Scholar Rock also released four-year data covering SMA patients who had enrolled in a now-completed Phase 2 study of apitegromab, and who had continued with treatment by entering a long-term extension trial.
“With the only muscle-targeted program to demonstrate clinical proof-of-concept in SMA, our confidence in our lead program apitegromab continues to be supported by the clinical data generated over the past four years” in company-sponsored clinical trials, Backstrom added.

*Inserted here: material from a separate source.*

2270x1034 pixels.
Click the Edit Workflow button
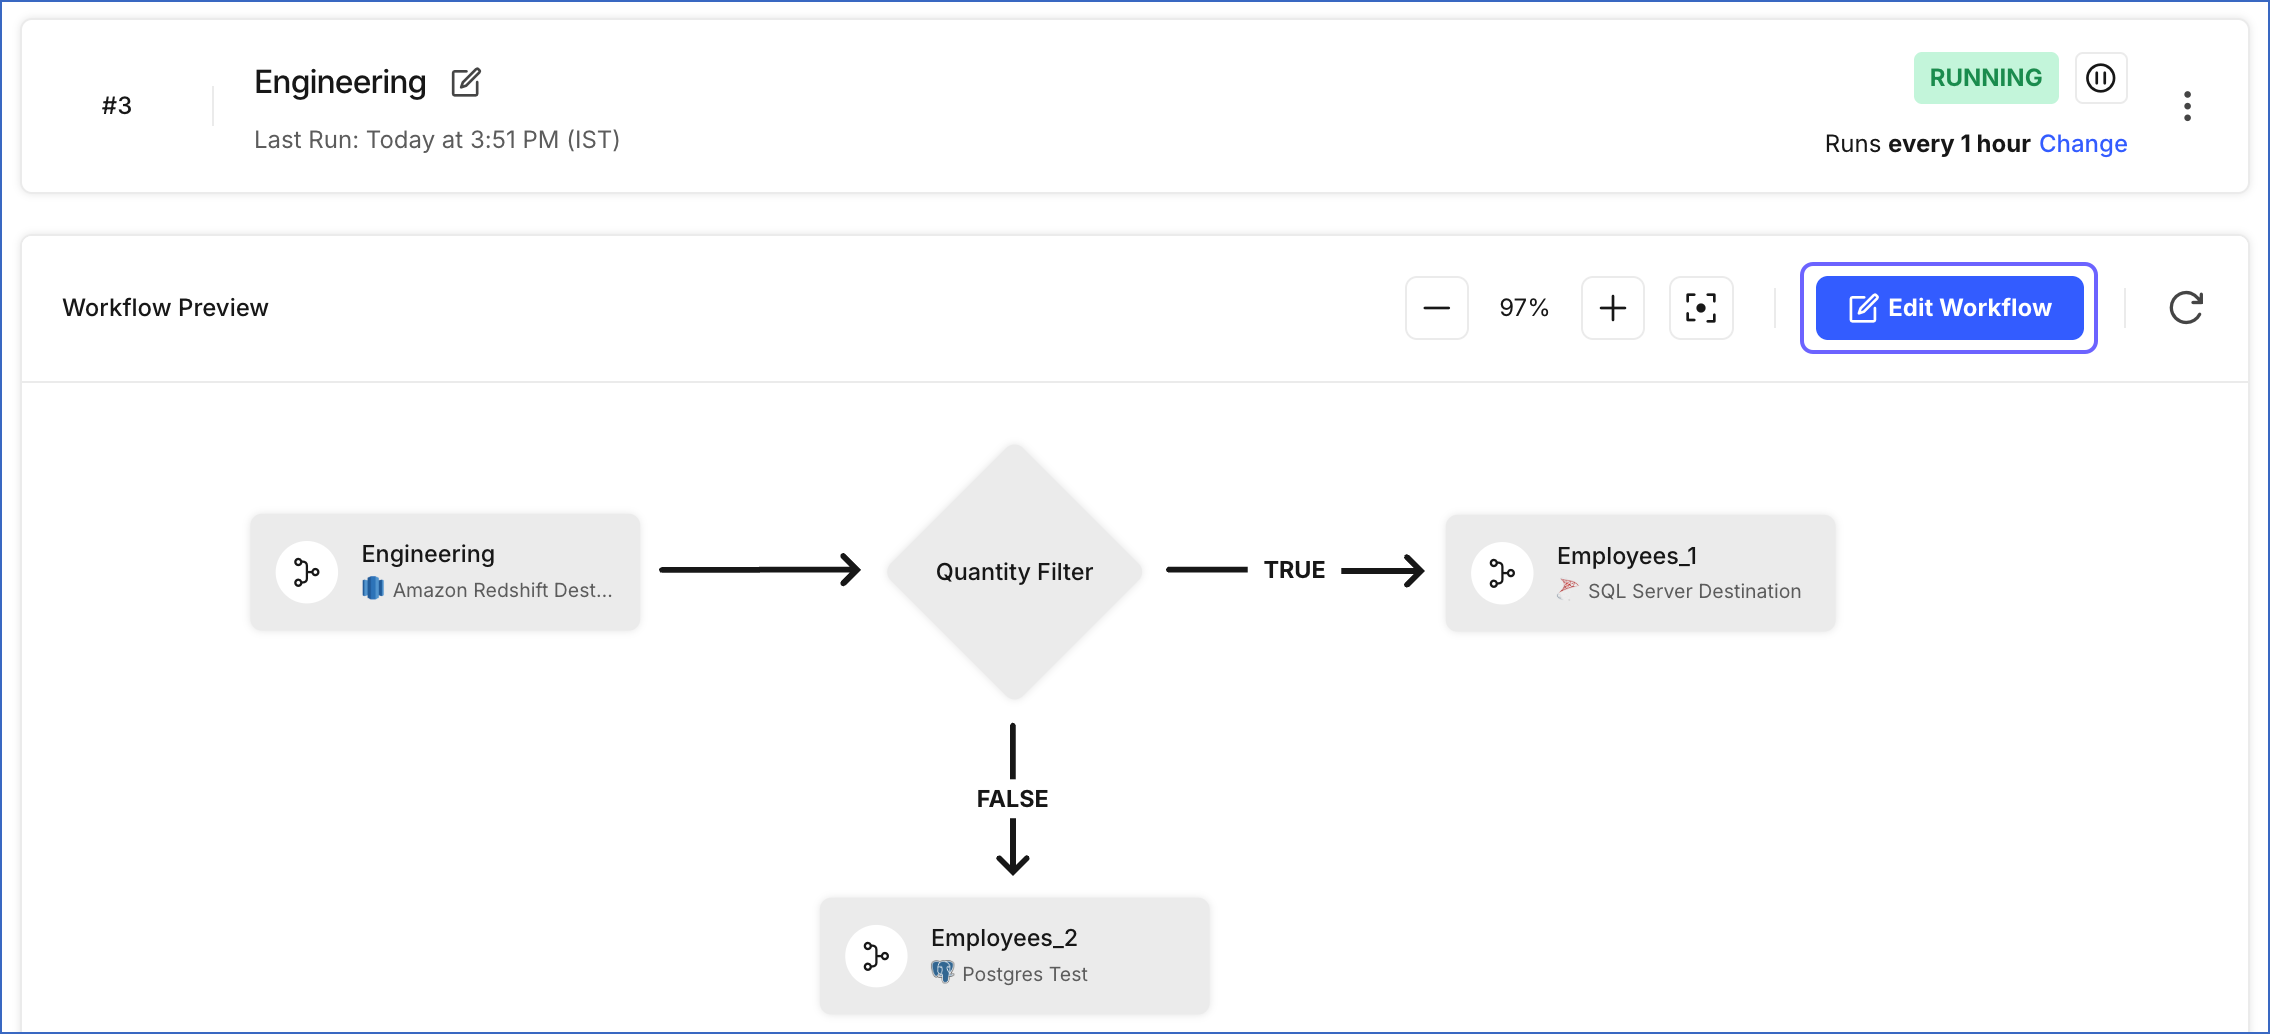[1948, 307]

Apitegromab aims to promote better strength, mobility in SMA patients
The Phase 3 SAPPHIRE trial (NCT05156320) has enrolled 188 children and young adults with SMA type 2 or type 3, all without the ability to walk but able to sit independently. Patients are being given monthly infusions of apitegromab or a placebo for one year, on top of treatment with the approved therapies Spinraza (nusinersen) or Evrysdi (risdiplam). The study’s main goal is to assess the impact of apitegromab on motor function measures.
Apitegromab is designed to block the activity of myostatin, a protein that normally acts to limit muscle growth. By inhibiting myostatin, apitegromab aims to promote SMA muscle repair, allowing patients to attain better strength and mobility. The therapy is designed for use with treatments like Spinraza and Evrysdi that target the root cause of SMA, which is a deficit of the SMN protein.

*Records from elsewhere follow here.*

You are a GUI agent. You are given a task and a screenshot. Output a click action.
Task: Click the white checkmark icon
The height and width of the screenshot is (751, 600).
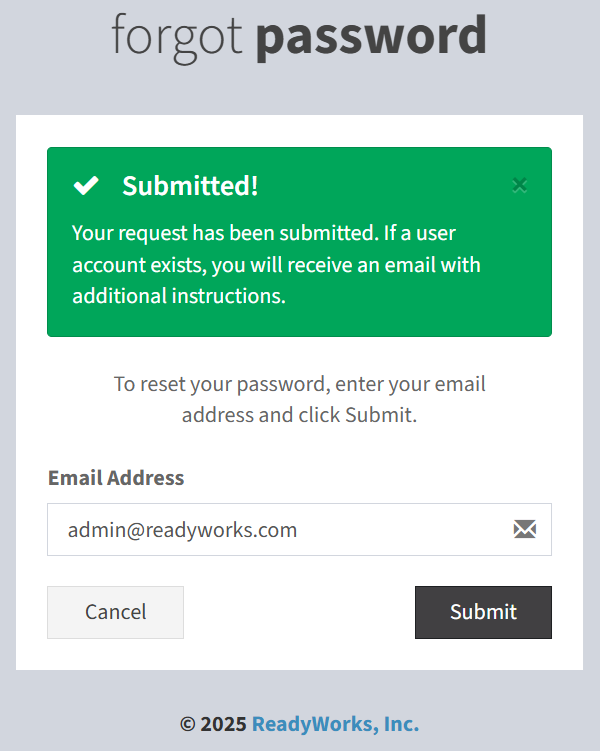point(86,185)
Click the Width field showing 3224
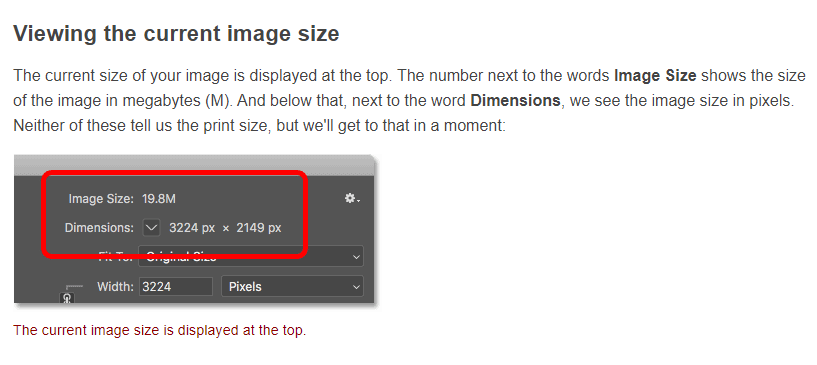 (x=176, y=287)
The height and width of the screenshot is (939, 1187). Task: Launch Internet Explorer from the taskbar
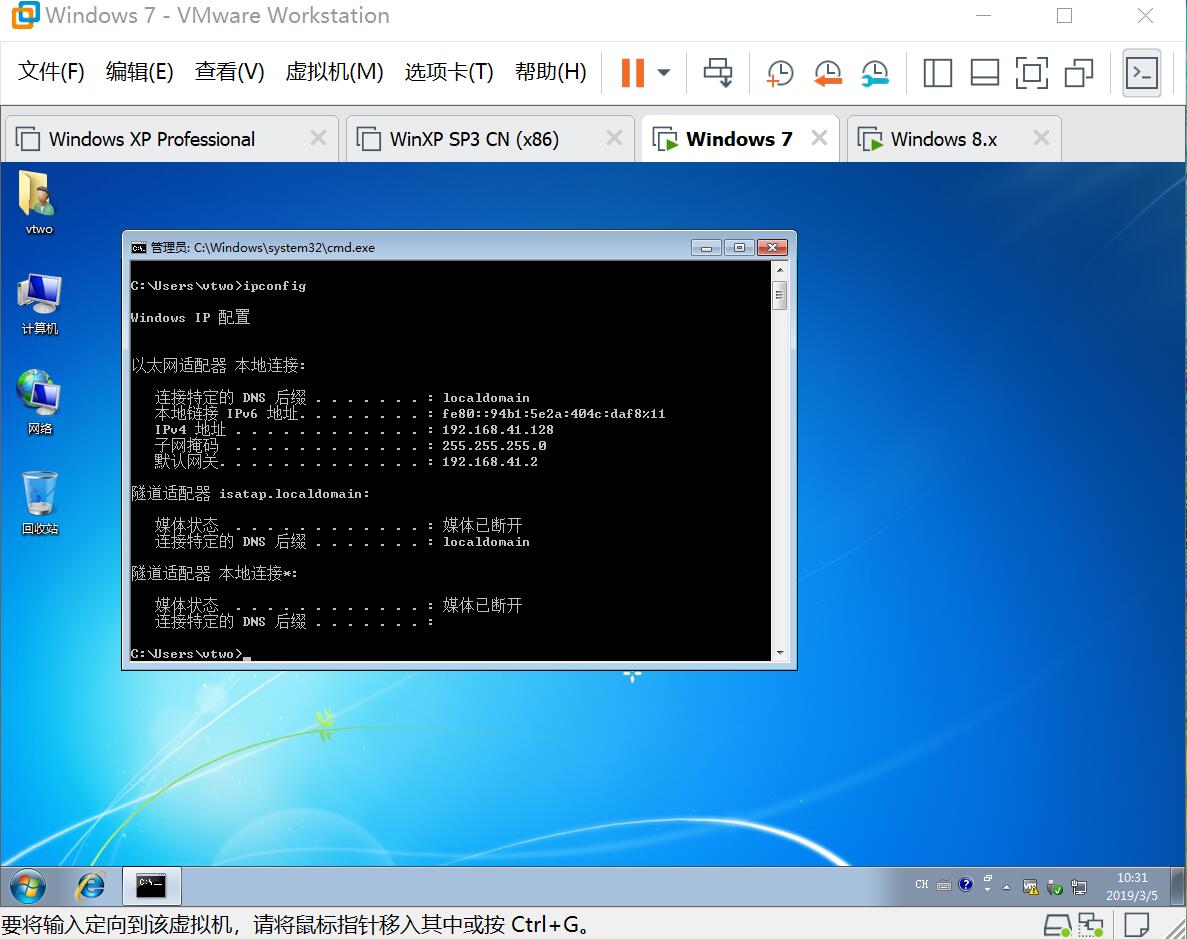pyautogui.click(x=92, y=886)
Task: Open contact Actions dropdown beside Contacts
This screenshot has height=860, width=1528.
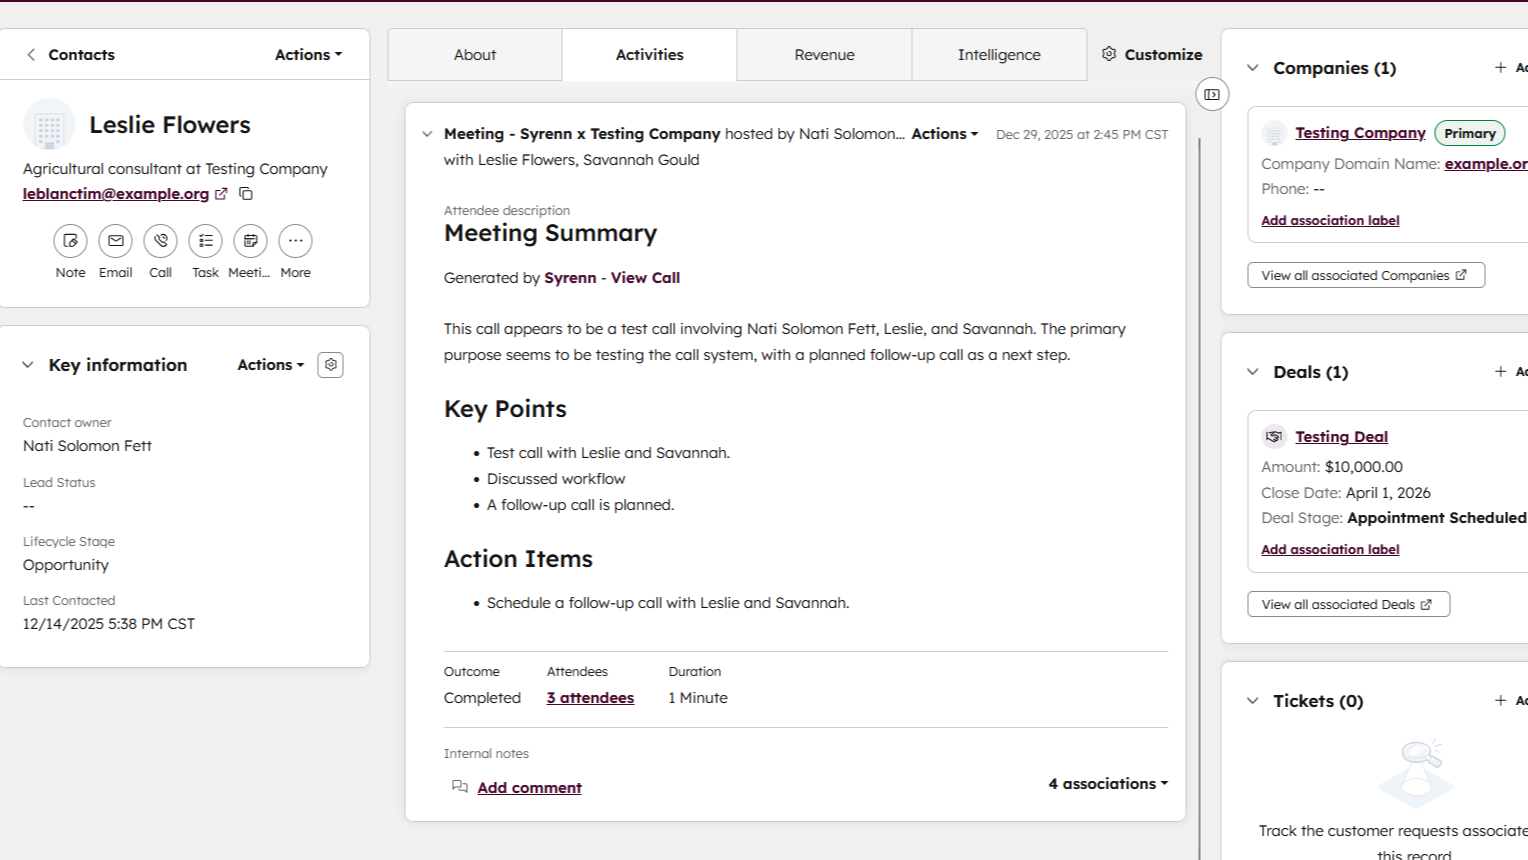Action: click(x=308, y=55)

The experimental muscle-strengthening therapy showed proof-of-concept in the Phase 2 and open-label TOPAZ clinical trial (NCT03921528), which tested apitegromab as an add-on to Spinraza for one year in patients ages 2 through 21.
Most enrolled in TOPAZ — 35 of its 58 patients — had lost the ability to walk but could sit independently.

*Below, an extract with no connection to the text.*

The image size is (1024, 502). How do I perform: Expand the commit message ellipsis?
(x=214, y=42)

Continuous motor gains seen over 4 years in nonambulatory TOPAZ patients
New four-year data covers the nonambulatory patients who continued with apitegromab in the extension study.
These children and young adults are being assessed with two main measures of motor function: the Hammersmith Functional Motor Scale Expanded (HFMSE), which assesses overall motor function, and the Revised Upper Limb Module (RULM), which specifically assesses the function of the arms and hands.
A total of 33 nonambulatory patients remained in the study over four years. The efficacy analyses, however, excluded 11 who underwent surgery for scoliosis during the trial, since this type of surgery can cause measures of motor function to yield unreliable results.
Continuous improvements were seen in both standardized motor scores over the treatment years. For HFMSE, average scores improved by 3.6 points after one year, 4.2 points at two years, four points at three years, and 5.3 points at four years. For RULM, the average improvement was 1.3 points at one year, 2.3 points at two years, 2.4 points at three years, and 3.6 points at four years.
Focusing only on nonambulatory patients ages 12 and younger suggested even more dramatic improvements: At four years, this age group showed average improvements of 6.4 points on HFMSE and 4.5 points on RULM.
“At 48 months, over 90% of TOPAZ patients with nonambulatory SMA remained on apitegromab treatment on top of SMN therapy and we continued to observe sustained clinical benefit,” Backstrom said.
All who complete the TOPAZ or SAPPHIRE studies have the option of starting or continuing with apitegromab as part of an extension study called ONYX (NCT05626855), which is evaluating the therapy’s long-term safety and efficacy.